== GIVEN INSTRUCTION 1 ==
Starting with the line in the records that contains "This screenshot has height=158, width=234." and going on through the last line of the records, return those lines verbatim.

== QUOTED PASSAGE ==
Re: epsilon-free grammar torbenm@gna.diku.dk (2001-09-29) |

Re: epsilon-free grammar eernst@cs.auc.dk (Erik Ernst) (2001-09-29) |

Re: epsilon-free grammar christian.bau@isltd.insignia.com (Christian Bau) (2001-09-29) |

Re: epsilon-free grammar gzw@home.com (Geoff Wozniak) (2001-09-29) |

Re: epsilon-free grammar adrian@sartre.cs.rhbnc.ac.uk (A Johnstone) (2001-09-30) |

From: | Christian Bau <christian.bau@isltd.insignia.com> |

Newsgroups: | comp.compilers |

Date: | 29 Sep 2001 10:57:07 -0400 |

Organization: | Insignia Solutions plc |

References: | 01-09-113 |

Keywords: | parse, theory |

Posted-Date: | 29 Sep 2001 10:57:06 EDT |

Jan Horner wrote:

*>*

*> How can I get a EPSILON-free grammar (from a grammar)? I want to*

*> left-factorize that grammar. I'm reading the Aho-Sethi book but can*

*> find any solution.*

First find all symbols from which eps can be derived. eps can be

derived from X if either there is a rule X->eps or if there is a rule

X->ABCDE... and eps can be derived from A, and from B, and from C, and

from D, and from E etc.

== RAW RECORDS ==
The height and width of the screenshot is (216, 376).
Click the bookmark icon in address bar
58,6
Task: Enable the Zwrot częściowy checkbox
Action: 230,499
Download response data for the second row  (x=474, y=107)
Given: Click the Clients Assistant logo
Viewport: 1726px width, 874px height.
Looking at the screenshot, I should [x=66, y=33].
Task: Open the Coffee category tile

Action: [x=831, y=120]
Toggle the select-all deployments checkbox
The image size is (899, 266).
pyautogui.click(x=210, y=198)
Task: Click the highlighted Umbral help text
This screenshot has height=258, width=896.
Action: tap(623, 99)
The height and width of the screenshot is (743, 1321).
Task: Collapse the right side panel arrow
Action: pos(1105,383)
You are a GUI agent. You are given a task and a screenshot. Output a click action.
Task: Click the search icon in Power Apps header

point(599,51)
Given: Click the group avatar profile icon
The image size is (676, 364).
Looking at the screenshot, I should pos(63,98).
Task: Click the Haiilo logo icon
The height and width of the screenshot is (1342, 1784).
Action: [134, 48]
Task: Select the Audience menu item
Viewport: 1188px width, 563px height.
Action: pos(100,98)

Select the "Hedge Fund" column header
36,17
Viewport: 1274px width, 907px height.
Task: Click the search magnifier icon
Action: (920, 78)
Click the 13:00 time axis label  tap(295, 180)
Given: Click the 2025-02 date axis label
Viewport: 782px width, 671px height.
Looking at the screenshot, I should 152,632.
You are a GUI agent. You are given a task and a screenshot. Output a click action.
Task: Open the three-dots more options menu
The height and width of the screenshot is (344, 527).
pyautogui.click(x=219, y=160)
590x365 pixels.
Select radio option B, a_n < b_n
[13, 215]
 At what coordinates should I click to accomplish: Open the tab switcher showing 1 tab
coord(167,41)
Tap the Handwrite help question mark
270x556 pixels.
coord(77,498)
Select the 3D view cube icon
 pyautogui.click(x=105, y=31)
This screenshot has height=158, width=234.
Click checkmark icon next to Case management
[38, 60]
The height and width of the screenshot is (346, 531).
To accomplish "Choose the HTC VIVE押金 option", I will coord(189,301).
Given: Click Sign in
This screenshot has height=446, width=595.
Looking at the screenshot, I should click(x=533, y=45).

== GIVEN INSTRUCTION 2 ==
List every distinct email address that appears in the newsgroup thread about epsilon-free grammars.

== REPLY 1 ==
This screenshot has height=158, width=234.
Click checkmark icon next to Case management
[38, 60]
The height and width of the screenshot is (346, 531).
To accomplish "Choose the HTC VIVE押金 option", I will coord(189,301).
Given: Click Sign in
This screenshot has height=446, width=595.
Looking at the screenshot, I should click(x=533, y=45).

== REPLY 2 ==
torbenm@gna.diku.dk
eernst@cs.auc.dk
christian.bau@isltd.insignia.com
gzw@home.com
adrian@sartre.cs.rhbnc.ac.uk